[Collection entries]
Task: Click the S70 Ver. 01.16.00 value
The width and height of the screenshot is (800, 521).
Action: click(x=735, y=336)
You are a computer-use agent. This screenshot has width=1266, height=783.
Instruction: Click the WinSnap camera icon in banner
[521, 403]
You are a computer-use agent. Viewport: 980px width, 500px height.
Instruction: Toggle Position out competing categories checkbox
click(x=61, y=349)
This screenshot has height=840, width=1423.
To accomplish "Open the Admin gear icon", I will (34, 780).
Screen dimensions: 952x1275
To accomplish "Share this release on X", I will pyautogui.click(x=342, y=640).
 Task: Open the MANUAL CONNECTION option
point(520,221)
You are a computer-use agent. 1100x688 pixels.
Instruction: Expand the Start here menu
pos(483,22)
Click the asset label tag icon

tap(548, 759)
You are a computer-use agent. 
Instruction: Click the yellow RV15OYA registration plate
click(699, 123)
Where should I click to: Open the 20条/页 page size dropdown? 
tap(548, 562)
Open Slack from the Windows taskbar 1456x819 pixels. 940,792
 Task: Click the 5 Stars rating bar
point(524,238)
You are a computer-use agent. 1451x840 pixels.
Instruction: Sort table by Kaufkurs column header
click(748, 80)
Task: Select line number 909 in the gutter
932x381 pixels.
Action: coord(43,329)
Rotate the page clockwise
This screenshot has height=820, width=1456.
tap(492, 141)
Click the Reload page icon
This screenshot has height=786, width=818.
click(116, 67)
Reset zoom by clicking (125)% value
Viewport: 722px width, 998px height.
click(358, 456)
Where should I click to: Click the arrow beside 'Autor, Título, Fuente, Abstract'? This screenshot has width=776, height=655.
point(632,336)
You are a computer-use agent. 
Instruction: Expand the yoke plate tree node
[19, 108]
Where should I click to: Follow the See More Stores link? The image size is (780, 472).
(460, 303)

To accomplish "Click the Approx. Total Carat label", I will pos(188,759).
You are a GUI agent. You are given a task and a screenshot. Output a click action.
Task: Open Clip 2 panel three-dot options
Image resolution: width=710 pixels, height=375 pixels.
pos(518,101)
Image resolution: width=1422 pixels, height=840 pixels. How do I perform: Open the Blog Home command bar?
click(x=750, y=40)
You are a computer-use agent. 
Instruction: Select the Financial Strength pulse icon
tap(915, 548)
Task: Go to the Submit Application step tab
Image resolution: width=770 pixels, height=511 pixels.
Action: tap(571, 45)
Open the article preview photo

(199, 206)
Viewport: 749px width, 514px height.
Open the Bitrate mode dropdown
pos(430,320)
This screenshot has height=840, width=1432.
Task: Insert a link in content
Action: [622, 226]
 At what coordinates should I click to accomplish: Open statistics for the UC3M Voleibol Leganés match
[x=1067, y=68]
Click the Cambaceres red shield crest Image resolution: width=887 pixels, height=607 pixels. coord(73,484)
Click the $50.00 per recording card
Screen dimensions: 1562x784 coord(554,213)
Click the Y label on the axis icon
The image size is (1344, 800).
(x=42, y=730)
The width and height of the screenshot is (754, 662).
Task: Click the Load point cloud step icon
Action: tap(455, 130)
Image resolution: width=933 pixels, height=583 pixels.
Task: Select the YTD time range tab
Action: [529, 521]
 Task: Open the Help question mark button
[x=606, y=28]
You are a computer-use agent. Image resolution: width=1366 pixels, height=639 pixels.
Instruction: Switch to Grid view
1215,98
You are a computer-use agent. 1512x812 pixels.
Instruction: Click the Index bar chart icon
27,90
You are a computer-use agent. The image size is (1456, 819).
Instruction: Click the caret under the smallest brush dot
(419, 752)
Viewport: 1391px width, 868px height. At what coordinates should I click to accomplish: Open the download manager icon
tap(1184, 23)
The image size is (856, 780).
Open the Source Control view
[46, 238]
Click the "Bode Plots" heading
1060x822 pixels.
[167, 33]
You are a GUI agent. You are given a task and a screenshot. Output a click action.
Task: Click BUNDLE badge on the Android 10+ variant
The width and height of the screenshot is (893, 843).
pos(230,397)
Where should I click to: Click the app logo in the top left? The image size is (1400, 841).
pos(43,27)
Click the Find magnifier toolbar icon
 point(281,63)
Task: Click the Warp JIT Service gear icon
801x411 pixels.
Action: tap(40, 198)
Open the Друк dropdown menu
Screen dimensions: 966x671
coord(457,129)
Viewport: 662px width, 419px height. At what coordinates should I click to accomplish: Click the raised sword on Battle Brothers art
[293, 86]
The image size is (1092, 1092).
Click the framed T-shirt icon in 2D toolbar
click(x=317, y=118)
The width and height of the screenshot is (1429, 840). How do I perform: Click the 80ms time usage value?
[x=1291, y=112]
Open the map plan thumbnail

> Stated exercise: Present every line of the listing above as a numbered list, leaving out the blank lines.

> Final answer:
1. Task: Click the S70 Ver. 01.16.00 value
2. The width and height of the screenshot is (800, 521).
3. Action: click(x=735, y=336)
4. You are a computer-use agent. This screenshot has width=1266, height=783.
5. Instruction: Click the WinSnap camera icon in banner
6. [521, 403]
7. You are a computer-use agent. Viewport: 980px width, 500px height.
8. Instruction: Toggle Position out competing categories checkbox
9. click(x=61, y=349)
10. This screenshot has height=840, width=1423.
11. To accomplish "Open the Admin gear icon", I will (34, 780).
12. Screen dimensions: 952x1275
13. To accomplish "Share this release on X", I will pyautogui.click(x=342, y=640).
14.  Task: Open the MANUAL CONNECTION option
15. point(520,221)
16. You are a computer-use agent. 1100x688 pixels.
17. Instruction: Expand the Start here menu
18. pos(483,22)
19. Click the asset label tag icon
20. tap(548, 759)
21. You are a computer-use agent. 
22. Instruction: Click the yellow RV15OYA registration plate
23. click(699, 123)
24. Where should I click to: Open the 20条/页 page size dropdown? 
25. tap(548, 562)
26. Open Slack from the Windows taskbar 1456x819 pixels. 940,792
27.  Task: Click the 5 Stars rating bar
28. point(524,238)
29. You are a computer-use agent. 1451x840 pixels.
30. Instruction: Sort table by Kaufkurs column header
31. click(748, 80)
32. Task: Select line number 909 in the gutter
33. 932x381 pixels.
34. Action: coord(43,329)
35. Rotate the page clockwise
36. This screenshot has height=820, width=1456.
37. tap(492, 141)
38. Click the Reload page icon
39. This screenshot has height=786, width=818.
40. click(116, 67)
41. Reset zoom by clicking (125)% value
42. Viewport: 722px width, 998px height.
43. click(358, 456)
44. Where should I click to: Click the arrow beside 'Autor, Título, Fuente, Abstract'? This screenshot has width=776, height=655.
45. point(632,336)
46. You are a computer-use agent. 
47. Instruction: Expand the yoke plate tree node
48. [19, 108]
49. Where should I click to: Follow the See More Stores link? The image size is (780, 472).
50. (460, 303)
51. To accomplish "Click the Approx. Total Carat label", I will pos(188,759).
52. You are a GUI agent. You are given a task and a screenshot. Output a click action.
53. Task: Open Clip 2 panel three-dot options
54. Image resolution: width=710 pixels, height=375 pixels.
55. pos(518,101)
56. Image resolution: width=1422 pixels, height=840 pixels. How do I perform: Open the Blog Home command bar?
57. click(x=750, y=40)
58. You are a computer-use agent. 
59. Instruction: Select the Financial Strength pulse icon
60. tap(915, 548)
61. Task: Go to the Submit Application step tab
62. Image resolution: width=770 pixels, height=511 pixels.
63. Action: tap(571, 45)
64. Open the article preview photo
65. (199, 206)
66. Viewport: 749px width, 514px height.
67. Open the Bitrate mode dropdown
68. pos(430,320)
69. This screenshot has height=840, width=1432.
70. Task: Insert a link in content
71. Action: [622, 226]
72.  At what coordinates should I click to accomplish: Open statistics for the UC3M Voleibol Leganés match
73. [x=1067, y=68]
74. Click the Cambaceres red shield crest Image resolution: width=887 pixels, height=607 pixels. coord(73,484)
75. Click the $50.00 per recording card
76. Screen dimensions: 1562x784 coord(554,213)
77. Click the Y label on the axis icon
78. The image size is (1344, 800).
79. (x=42, y=730)
80. The width and height of the screenshot is (754, 662).
81. Task: Click the Load point cloud step icon
82. Action: tap(455, 130)
83. Image resolution: width=933 pixels, height=583 pixels.
84. Task: Select the YTD time range tab
85. Action: [529, 521]
86.  Task: Open the Help question mark button
87. [x=606, y=28]
88. You are a computer-use agent. Image resolution: width=1366 pixels, height=639 pixels.
89. Instruction: Switch to Grid view
90. 1215,98
91. You are a computer-use agent. 1512x812 pixels.
92. Instruction: Click the Index bar chart icon
93. 27,90
94. You are a computer-use agent. The image size is (1456, 819).
95. Instruction: Click the caret under the smallest brush dot
96. (419, 752)
97. Viewport: 1391px width, 868px height. At what coordinates should I click to accomplish: Open the download manager icon
98. tap(1184, 23)
99. The image size is (856, 780).
100. Open the Source Control view
101. [46, 238]
102. Click the "Bode Plots" heading
103. 1060x822 pixels.
104. [167, 33]
105. You are a GUI agent. You are given a task and a screenshot. Output a click action.
106. Task: Click BUNDLE badge on the Android 10+ variant
107. The width and height of the screenshot is (893, 843).
108. pos(230,397)
109. Where should I click to: Click the app logo in the top left? The image size is (1400, 841).
110. pos(43,27)
111. Click the Find magnifier toolbar icon
112.  point(281,63)
113. Task: Click the Warp JIT Service gear icon
114. 801x411 pixels.
115. Action: tap(40, 198)
116. Open the Друк dropdown menu
117. Screen dimensions: 966x671
118. coord(457,129)
119. Viewport: 662px width, 419px height. At what coordinates should I click to accomplish: Click the raised sword on Battle Brothers art
120. [293, 86]
121. The image size is (1092, 1092).
122. Click the framed T-shirt icon in 2D toolbar
123. click(x=317, y=118)
124. The width and height of the screenshot is (1429, 840). How do I perform: Click the 80ms time usage value?
125. [x=1291, y=112]
126. Open the map plan thumbnail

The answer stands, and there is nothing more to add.